Work to be completed:
Recast every line of the entries below as a Markdown table with the columns Row and Line, numbering each row and omitting blank lines. Leave the pictures out of the table.

[Rows on where targets appear]
################
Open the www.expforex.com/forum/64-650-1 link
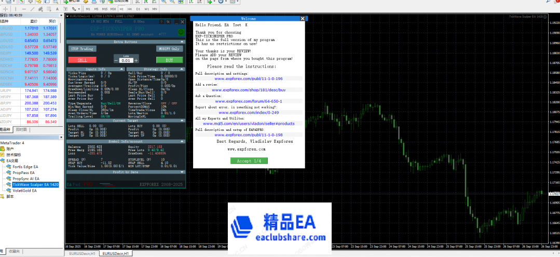Image resolution: width=560 pixels, height=257 pixels. 247,101
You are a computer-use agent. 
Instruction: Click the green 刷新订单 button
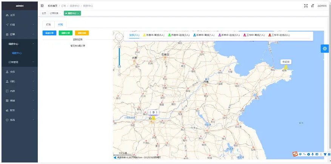[x=66, y=33]
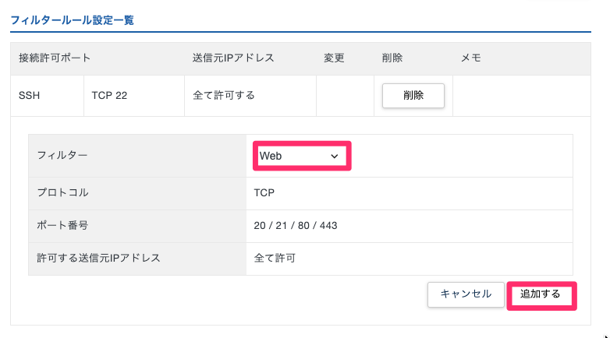Viewport: 610px width, 338px height.
Task: Click the 許可する送信元IPアドレス label
Action: tap(98, 258)
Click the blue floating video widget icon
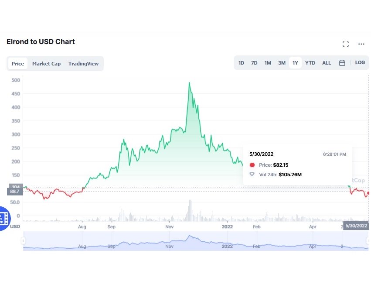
################
Solution below:
| Row | Line |
|---|---|
| 1 | Open the www.expforex.com/forum/64-650-1 link |
| 2 | Image resolution: width=560 pixels, height=257 pixels. 247,101 |
| 3 | You are a computer-use agent.  |
| 4 | Instruction: Click the green 刷新订单 button |
| 5 | [x=66, y=33] |
| 6 | Viewport: 610px width, 338px height. |
| 7 | Task: Click the 許可する送信元IPアドレス label |
| 8 | Action: tap(98, 258) |
| 9 | Click the blue floating video widget icon |